PROMPT →
From the entries below, retype only the lines from the one with "Other Services (52, 271)" through the one with "Call Us Now (27, 1045)", exactly as written.

-- RECORDS PROVIDED follows --

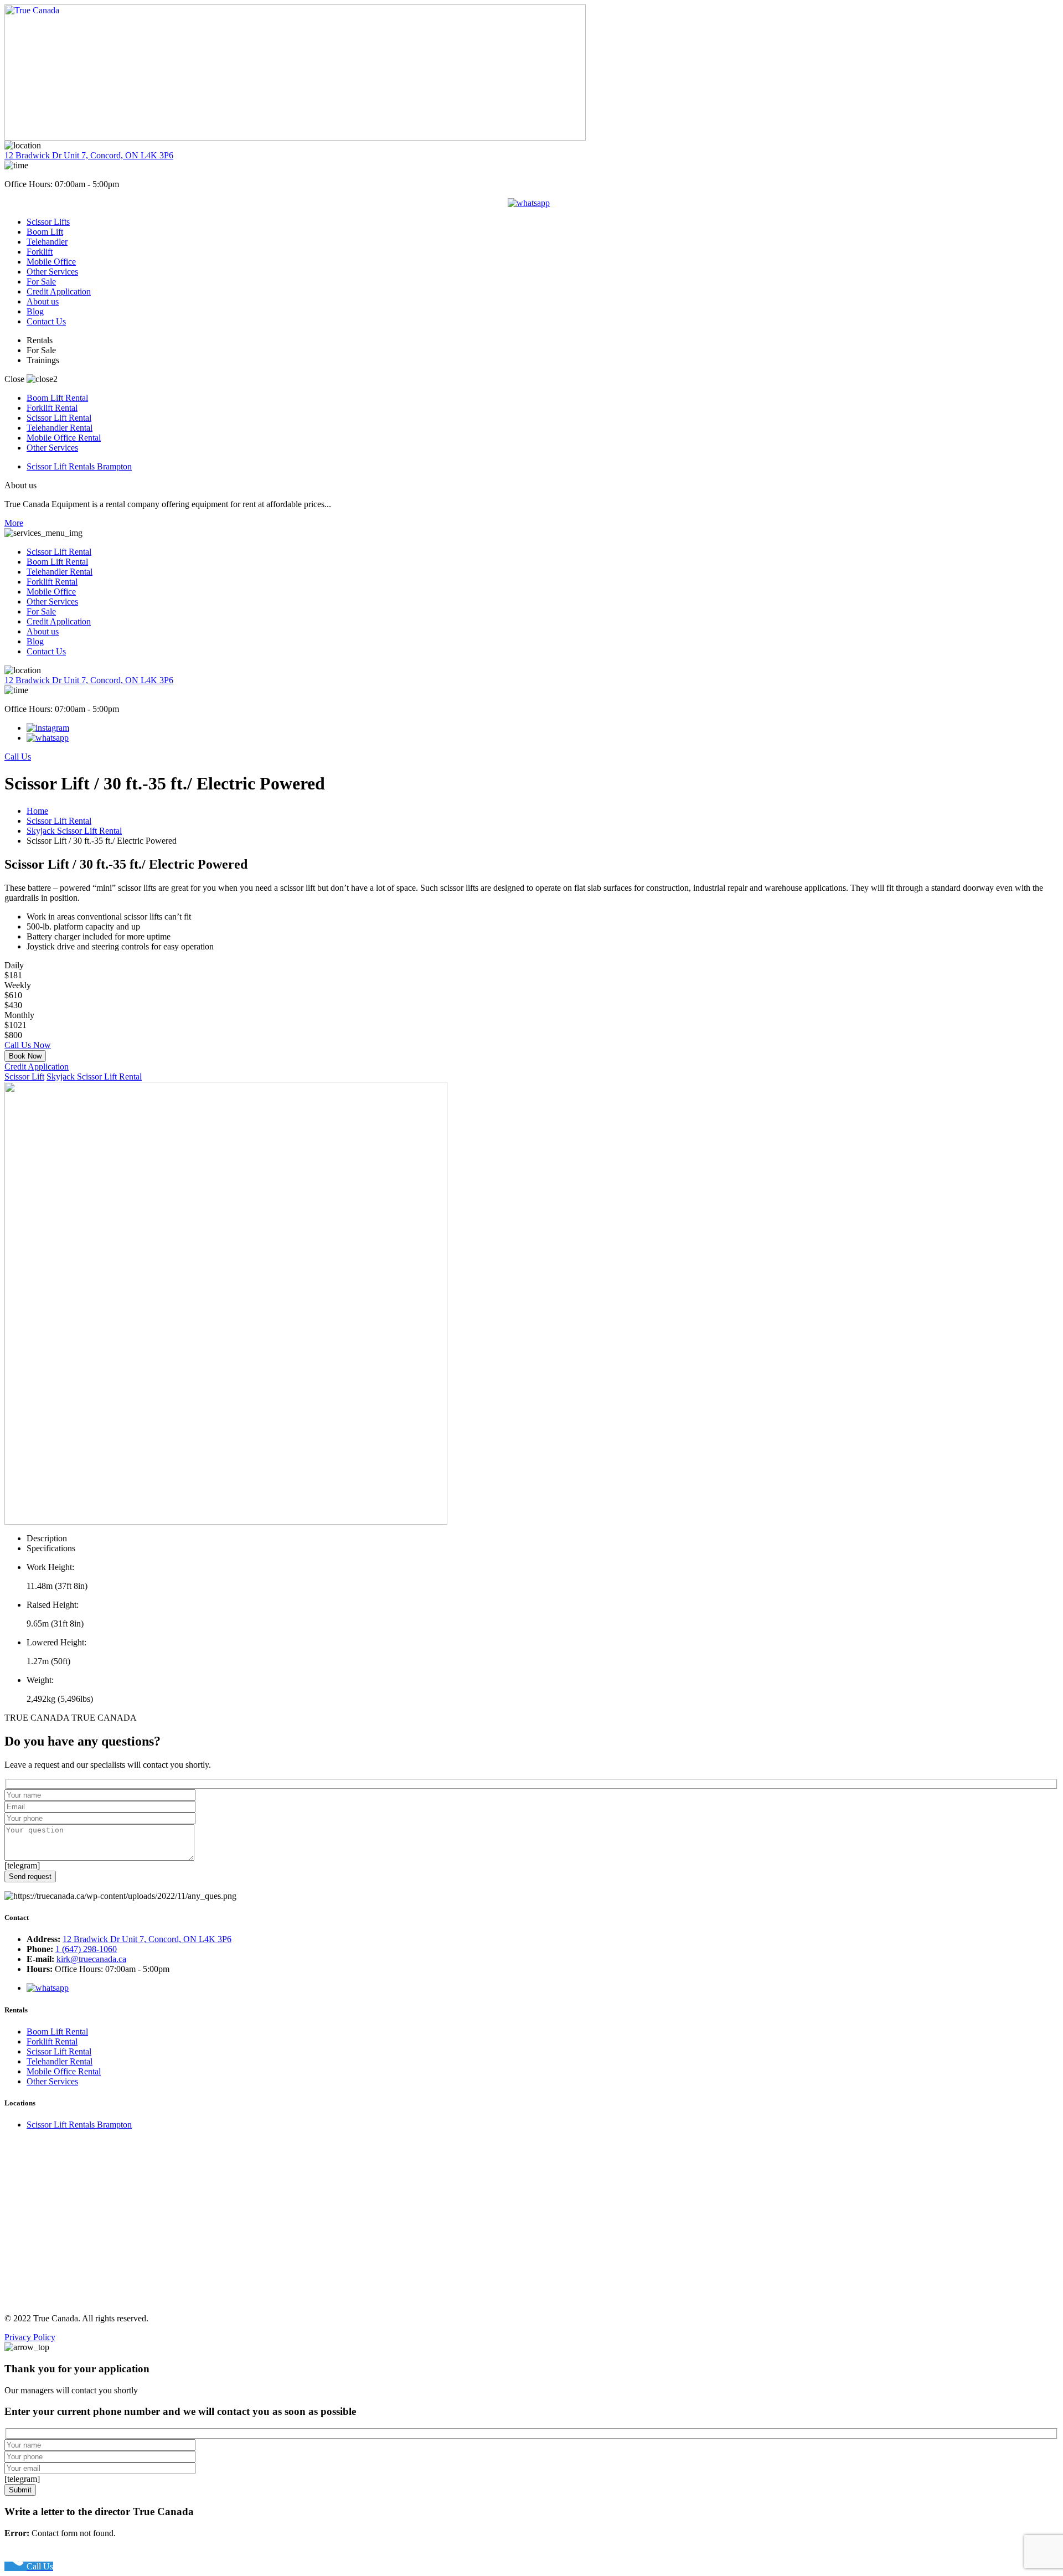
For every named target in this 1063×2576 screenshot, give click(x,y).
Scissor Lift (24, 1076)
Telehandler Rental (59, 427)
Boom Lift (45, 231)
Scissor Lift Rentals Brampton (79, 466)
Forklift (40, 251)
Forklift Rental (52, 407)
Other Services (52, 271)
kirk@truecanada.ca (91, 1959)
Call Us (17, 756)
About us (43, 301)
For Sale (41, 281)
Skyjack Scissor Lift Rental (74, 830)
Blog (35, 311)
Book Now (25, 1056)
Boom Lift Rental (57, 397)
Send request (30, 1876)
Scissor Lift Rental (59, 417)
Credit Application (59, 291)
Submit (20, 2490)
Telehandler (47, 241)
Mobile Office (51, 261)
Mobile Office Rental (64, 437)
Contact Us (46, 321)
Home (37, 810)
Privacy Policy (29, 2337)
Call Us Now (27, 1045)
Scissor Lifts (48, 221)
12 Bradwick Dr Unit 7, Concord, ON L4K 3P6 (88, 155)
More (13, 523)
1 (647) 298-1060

-- RECORDS PROVIDED concluded --
-- RECORDS PROVIDED follows --

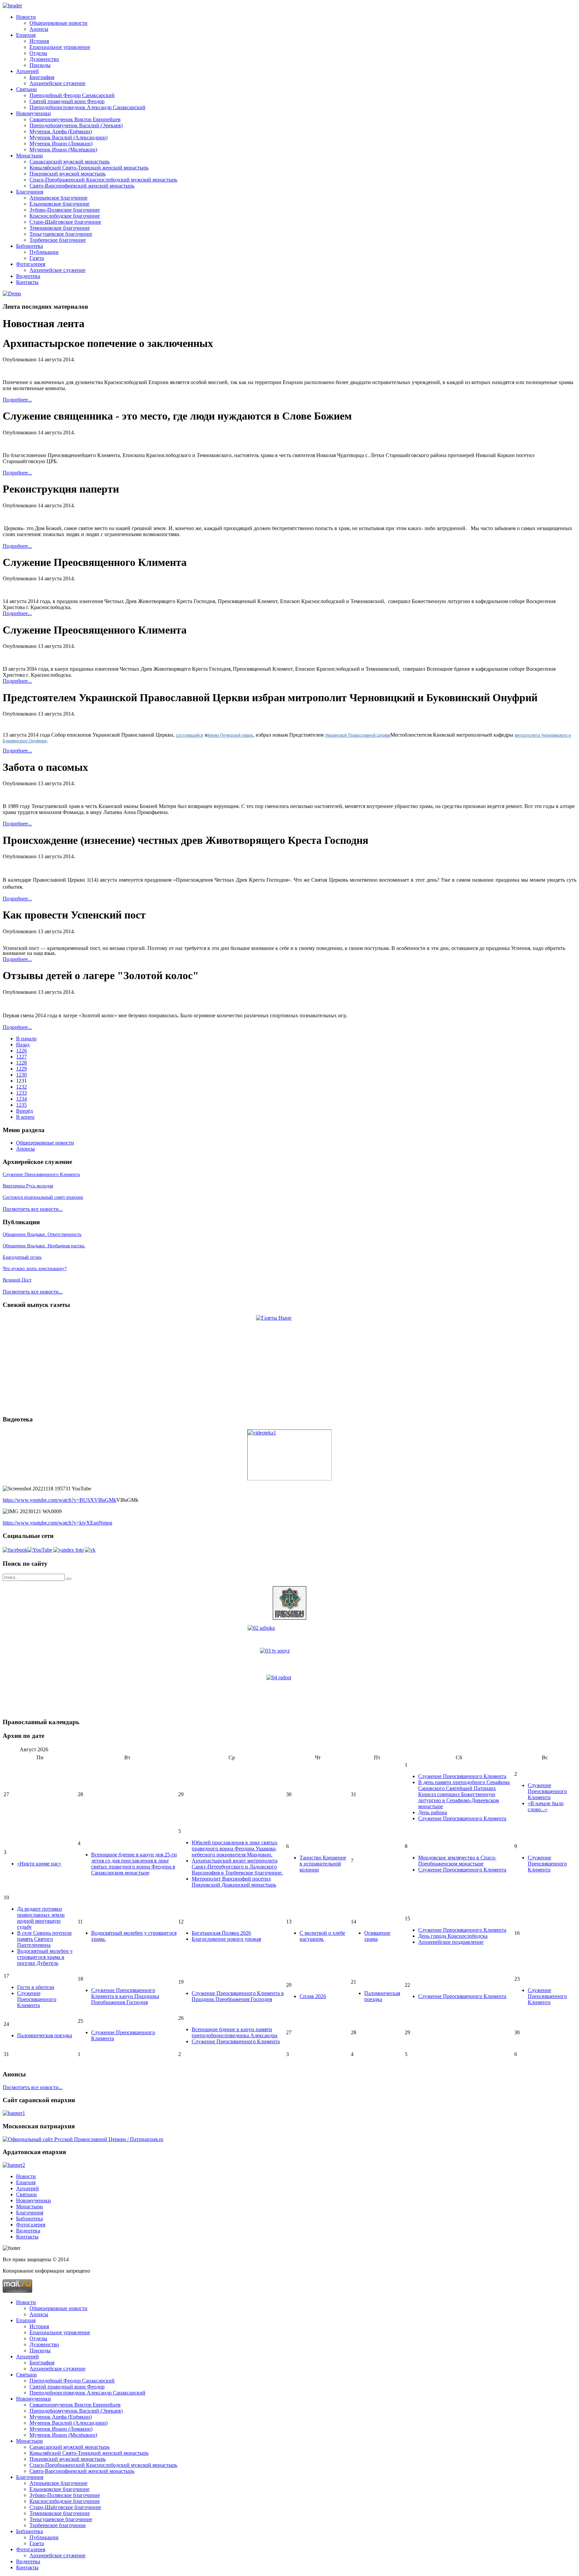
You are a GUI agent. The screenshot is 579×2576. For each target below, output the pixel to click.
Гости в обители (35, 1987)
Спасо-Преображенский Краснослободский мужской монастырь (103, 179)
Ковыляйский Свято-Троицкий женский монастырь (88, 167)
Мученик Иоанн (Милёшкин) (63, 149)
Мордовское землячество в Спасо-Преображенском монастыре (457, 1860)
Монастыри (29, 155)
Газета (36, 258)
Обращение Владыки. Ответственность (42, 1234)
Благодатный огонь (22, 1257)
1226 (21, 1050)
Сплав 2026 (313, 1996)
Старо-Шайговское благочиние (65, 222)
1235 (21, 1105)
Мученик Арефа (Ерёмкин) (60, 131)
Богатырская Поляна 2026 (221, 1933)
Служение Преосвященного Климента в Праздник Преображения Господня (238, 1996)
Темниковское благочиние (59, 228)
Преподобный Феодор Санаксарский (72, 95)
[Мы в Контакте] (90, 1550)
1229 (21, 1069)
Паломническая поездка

-- RECORDS PROVIDED concluded --
-- RECORDS PROVIDED follows --

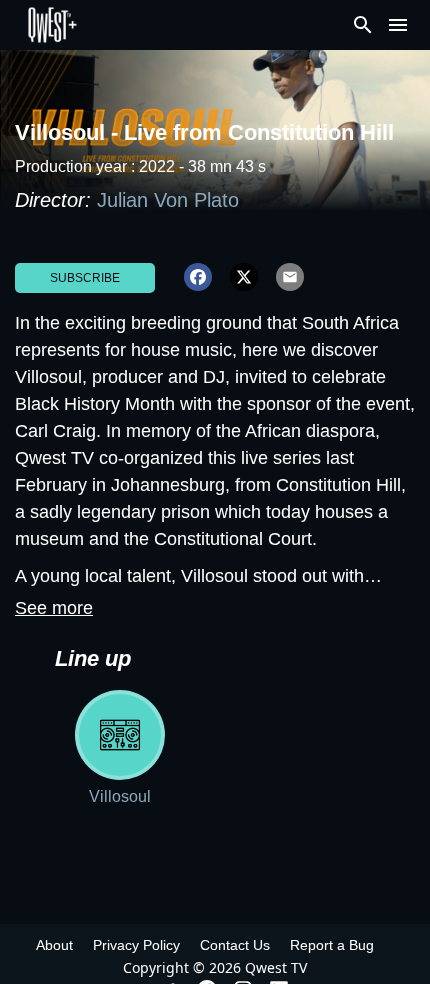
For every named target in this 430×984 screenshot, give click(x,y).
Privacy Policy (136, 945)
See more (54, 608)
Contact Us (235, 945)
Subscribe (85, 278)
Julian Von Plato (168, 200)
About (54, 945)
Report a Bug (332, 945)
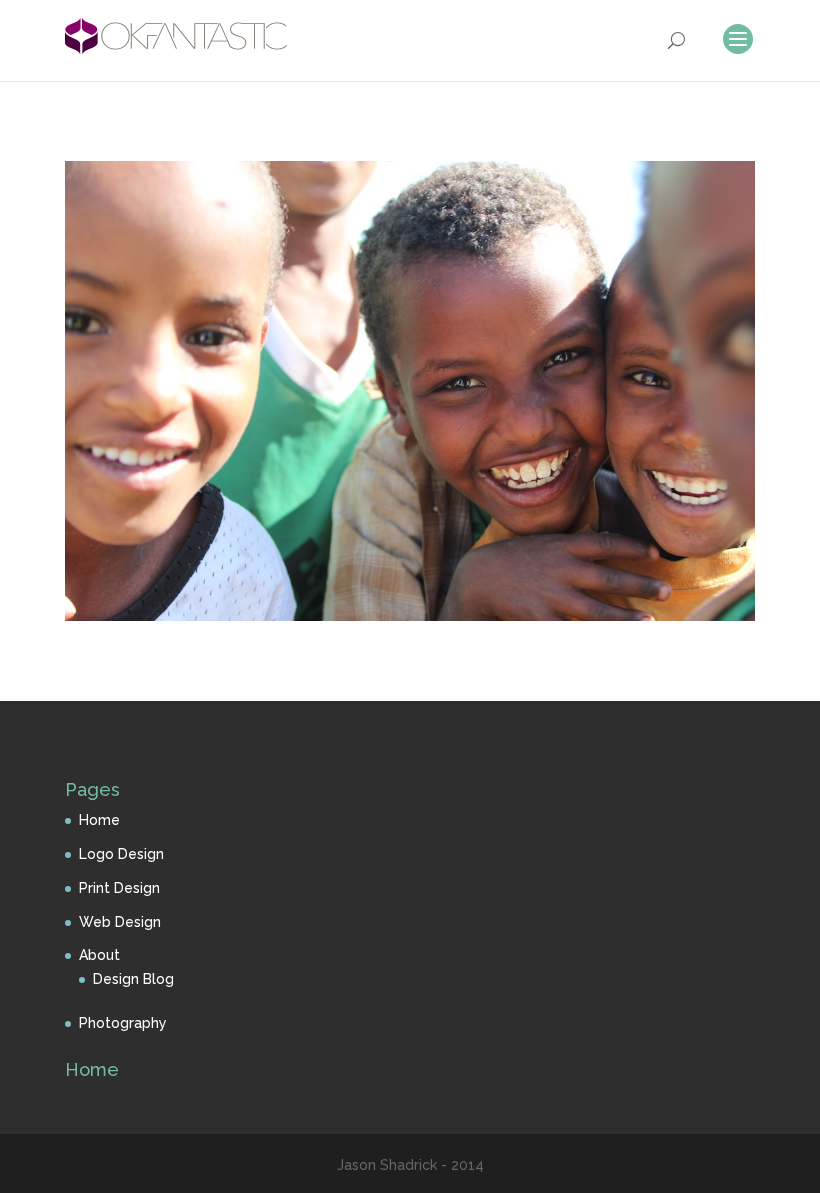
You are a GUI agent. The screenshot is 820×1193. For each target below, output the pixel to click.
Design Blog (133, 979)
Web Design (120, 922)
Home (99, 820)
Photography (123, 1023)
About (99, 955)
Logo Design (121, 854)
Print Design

-- RECORDS PROVIDED concluded --

SOLUTION FOR THIS TASK →
Other Services (52, 271)
kirk@truecanada.ca (91, 1959)
Call Us (17, 756)
About us (43, 301)
For Sale (41, 281)
Skyjack Scissor Lift Rental (74, 830)
Blog (35, 311)
Book Now (25, 1056)
Boom Lift Rental (57, 397)
Send request (30, 1876)
Scissor Lift Rental (59, 417)
Credit Application (59, 291)
Submit (20, 2490)
Telehandler (47, 241)
Mobile Office (51, 261)
Mobile Office Rental (64, 437)
Contact Us (46, 321)
Home (37, 810)
Privacy Policy (29, 2337)
Call Us Now (27, 1045)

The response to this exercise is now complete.